BEGIN INFORMATION PROVIDED

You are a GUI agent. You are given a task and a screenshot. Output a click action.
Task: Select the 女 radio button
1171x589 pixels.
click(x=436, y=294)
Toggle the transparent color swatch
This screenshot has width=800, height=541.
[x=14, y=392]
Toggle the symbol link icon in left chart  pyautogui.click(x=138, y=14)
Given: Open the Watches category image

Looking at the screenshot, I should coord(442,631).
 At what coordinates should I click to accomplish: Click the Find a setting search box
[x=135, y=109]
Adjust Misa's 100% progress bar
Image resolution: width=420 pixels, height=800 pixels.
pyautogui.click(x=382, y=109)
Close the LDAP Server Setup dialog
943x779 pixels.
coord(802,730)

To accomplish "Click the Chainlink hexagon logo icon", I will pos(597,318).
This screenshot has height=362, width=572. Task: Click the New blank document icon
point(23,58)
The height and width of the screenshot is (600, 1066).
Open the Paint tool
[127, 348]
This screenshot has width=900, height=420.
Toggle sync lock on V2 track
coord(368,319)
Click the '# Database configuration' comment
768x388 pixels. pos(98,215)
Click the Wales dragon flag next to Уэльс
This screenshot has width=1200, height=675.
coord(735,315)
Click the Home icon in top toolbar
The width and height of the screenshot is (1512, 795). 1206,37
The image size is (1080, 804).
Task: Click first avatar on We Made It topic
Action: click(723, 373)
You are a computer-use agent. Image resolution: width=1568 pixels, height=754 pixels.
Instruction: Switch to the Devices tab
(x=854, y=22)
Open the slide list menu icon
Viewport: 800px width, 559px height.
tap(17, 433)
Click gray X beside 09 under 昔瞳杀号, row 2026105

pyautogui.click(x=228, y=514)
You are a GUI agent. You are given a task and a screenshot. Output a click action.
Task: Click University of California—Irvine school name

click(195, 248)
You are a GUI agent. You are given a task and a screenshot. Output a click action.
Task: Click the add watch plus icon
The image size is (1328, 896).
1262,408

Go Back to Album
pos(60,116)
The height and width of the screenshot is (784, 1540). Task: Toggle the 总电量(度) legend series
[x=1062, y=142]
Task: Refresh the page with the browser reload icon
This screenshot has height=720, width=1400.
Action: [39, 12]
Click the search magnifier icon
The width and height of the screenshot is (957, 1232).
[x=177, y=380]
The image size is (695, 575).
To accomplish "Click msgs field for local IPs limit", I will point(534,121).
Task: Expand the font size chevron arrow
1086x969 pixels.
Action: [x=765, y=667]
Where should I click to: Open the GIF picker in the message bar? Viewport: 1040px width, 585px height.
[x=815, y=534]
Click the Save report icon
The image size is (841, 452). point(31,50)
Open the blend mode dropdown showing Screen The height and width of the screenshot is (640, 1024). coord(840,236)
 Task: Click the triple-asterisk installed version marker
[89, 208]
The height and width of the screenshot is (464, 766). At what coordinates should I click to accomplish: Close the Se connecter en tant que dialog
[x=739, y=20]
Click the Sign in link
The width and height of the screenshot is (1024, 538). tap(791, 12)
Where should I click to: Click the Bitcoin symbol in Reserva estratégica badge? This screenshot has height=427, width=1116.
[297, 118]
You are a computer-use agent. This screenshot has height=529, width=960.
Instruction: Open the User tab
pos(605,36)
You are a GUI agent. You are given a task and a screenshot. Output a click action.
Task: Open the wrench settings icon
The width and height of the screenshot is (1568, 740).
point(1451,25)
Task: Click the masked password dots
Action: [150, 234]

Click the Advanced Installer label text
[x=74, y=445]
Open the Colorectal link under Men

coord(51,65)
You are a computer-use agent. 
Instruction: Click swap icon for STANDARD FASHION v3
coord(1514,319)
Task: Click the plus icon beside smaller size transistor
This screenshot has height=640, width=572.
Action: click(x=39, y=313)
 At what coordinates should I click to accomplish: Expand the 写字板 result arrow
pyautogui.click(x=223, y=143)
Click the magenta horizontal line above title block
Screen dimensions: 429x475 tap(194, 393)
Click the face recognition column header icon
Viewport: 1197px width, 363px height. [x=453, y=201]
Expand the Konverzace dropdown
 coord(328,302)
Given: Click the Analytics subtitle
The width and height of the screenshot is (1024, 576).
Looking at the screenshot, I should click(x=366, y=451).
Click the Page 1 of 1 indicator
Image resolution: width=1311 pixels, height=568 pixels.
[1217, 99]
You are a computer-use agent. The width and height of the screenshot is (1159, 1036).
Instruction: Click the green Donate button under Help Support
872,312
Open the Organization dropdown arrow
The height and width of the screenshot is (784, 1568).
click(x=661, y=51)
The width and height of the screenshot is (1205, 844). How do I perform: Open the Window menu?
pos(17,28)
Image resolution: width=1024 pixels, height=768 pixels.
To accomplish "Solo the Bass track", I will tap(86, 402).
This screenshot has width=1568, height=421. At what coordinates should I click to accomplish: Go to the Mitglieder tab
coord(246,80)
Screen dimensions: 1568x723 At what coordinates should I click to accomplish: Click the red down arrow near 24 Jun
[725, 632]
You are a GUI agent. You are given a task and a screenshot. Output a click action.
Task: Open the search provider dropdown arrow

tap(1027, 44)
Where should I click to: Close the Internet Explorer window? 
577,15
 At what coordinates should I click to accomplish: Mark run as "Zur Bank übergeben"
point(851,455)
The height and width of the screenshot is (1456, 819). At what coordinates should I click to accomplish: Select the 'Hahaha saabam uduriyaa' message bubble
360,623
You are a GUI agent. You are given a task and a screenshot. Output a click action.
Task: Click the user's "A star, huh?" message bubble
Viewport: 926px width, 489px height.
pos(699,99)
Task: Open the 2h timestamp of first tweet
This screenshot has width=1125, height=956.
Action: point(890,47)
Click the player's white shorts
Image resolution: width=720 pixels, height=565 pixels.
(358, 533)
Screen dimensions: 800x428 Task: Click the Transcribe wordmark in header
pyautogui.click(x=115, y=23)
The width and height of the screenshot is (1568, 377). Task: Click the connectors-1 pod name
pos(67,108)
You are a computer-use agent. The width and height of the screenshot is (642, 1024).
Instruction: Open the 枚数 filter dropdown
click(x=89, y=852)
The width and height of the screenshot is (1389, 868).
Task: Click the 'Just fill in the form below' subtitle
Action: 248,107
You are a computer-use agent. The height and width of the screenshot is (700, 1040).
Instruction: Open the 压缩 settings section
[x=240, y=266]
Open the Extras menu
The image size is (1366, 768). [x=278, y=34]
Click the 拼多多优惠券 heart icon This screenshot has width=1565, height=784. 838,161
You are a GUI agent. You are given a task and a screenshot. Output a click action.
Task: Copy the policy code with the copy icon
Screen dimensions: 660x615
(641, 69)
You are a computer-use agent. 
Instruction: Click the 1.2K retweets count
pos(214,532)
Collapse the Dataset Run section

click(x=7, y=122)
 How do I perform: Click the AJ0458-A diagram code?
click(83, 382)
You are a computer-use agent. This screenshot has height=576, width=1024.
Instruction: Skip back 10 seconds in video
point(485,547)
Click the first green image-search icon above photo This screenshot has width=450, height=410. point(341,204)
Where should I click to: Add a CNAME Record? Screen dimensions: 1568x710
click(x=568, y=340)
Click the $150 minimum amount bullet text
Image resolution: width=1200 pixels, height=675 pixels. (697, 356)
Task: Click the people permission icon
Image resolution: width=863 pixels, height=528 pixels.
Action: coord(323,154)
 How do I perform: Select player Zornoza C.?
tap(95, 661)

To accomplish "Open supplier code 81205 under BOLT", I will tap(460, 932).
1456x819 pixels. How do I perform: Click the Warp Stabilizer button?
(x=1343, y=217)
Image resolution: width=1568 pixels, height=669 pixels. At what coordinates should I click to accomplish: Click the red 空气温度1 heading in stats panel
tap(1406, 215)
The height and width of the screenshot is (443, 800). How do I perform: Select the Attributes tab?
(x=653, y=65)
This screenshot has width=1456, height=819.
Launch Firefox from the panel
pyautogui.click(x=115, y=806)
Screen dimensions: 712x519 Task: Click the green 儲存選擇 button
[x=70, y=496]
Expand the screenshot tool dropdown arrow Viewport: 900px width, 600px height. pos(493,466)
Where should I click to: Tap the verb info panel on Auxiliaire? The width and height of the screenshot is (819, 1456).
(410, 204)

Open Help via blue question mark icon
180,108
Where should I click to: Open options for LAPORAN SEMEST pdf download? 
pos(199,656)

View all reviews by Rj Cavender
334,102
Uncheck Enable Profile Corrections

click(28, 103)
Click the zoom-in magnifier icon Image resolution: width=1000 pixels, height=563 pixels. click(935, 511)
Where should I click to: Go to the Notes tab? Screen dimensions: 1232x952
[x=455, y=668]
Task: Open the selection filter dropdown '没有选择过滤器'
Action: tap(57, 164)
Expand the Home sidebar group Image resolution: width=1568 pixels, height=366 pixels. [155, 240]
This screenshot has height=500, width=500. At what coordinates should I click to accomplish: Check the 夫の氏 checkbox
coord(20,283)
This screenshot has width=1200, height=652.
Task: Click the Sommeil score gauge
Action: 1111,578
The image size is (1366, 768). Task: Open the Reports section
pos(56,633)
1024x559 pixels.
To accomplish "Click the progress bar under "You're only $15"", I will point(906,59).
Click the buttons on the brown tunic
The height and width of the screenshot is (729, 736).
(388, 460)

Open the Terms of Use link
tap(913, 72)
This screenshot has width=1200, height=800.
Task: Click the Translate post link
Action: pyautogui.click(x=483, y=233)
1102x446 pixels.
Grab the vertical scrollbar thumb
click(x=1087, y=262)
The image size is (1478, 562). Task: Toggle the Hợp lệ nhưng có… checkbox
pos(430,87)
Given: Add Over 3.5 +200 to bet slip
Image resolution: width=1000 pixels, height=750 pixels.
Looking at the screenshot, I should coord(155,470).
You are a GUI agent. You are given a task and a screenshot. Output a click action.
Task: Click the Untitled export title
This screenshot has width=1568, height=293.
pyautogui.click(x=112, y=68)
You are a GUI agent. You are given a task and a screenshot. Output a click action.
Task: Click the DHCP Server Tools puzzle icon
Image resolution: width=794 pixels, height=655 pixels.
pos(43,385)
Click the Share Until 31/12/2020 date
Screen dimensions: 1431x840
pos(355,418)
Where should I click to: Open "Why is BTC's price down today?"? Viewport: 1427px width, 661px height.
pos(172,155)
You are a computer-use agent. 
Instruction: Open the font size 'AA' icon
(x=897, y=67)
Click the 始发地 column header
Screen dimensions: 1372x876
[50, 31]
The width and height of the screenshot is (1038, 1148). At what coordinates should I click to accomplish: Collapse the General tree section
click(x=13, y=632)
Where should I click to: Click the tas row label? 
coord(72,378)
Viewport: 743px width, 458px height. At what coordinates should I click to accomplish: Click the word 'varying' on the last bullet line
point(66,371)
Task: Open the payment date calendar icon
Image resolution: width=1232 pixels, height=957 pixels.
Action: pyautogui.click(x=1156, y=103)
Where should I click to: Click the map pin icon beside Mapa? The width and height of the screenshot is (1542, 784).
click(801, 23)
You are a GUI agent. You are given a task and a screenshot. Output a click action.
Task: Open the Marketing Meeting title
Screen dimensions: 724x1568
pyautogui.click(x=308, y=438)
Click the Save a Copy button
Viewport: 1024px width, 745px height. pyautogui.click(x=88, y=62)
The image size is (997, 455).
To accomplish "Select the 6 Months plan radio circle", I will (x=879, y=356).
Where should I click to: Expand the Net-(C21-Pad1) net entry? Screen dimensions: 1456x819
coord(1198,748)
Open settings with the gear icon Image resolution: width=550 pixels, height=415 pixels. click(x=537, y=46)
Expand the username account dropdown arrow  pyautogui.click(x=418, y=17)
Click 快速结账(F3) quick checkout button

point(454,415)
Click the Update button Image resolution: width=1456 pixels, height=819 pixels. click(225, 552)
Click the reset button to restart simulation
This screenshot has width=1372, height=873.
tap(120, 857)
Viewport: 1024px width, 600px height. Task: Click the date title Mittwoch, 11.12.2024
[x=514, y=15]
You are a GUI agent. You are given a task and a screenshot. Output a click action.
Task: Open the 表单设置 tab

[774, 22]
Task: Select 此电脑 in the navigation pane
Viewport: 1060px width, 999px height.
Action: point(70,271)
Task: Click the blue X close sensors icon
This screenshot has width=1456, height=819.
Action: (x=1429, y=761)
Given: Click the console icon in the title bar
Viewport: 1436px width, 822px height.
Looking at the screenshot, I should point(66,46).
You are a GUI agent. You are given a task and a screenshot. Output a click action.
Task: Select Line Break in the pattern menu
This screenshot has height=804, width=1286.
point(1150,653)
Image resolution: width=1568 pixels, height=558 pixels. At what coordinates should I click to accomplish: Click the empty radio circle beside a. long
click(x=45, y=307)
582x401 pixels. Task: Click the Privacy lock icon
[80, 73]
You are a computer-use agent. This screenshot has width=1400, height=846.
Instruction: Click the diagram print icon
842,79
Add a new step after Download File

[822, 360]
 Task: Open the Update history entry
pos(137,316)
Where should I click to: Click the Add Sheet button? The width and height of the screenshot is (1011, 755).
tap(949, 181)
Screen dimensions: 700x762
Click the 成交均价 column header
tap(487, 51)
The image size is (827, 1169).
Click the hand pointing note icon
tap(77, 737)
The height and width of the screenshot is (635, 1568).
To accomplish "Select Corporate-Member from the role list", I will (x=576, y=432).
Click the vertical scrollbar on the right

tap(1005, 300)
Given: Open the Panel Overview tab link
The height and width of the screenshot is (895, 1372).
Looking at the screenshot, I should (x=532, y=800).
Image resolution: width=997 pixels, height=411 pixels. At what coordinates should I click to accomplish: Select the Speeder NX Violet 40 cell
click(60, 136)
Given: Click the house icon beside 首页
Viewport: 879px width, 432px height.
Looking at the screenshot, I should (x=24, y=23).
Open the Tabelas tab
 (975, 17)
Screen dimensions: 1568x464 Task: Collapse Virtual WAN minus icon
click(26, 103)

END INFORMATION PROVIDED

EXERCISE GOAL: Put the data from the line containing "Click the $150 minimum amount bullet text" down through the line containing "(x=653, y=65)" into a Markdown table with the columns Row and Line, numbering each row and leaving out blank lines.

SOLUTION BELOW:
| Row | Line |
|---|---|
| 1 | Click the $150 minimum amount bullet text |
| 2 | Image resolution: width=1200 pixels, height=675 pixels. (697, 356) |
| 3 | Task: Click the people permission icon |
| 4 | Image resolution: width=863 pixels, height=528 pixels. |
| 5 | Action: coord(323,154) |
| 6 |  How do I perform: Select player Zornoza C.? |
| 7 | tap(95, 661) |
| 8 | To accomplish "Open supplier code 81205 under BOLT", I will tap(460, 932). |
| 9 | 1456x819 pixels. How do I perform: Click the Warp Stabilizer button? |
| 10 | (x=1343, y=217) |
| 11 | Image resolution: width=1568 pixels, height=669 pixels. At what coordinates should I click to accomplish: Click the red 空气温度1 heading in stats panel |
| 12 | tap(1406, 215) |
| 13 | The height and width of the screenshot is (443, 800). How do I perform: Select the Attributes tab? |
| 14 | (x=653, y=65) |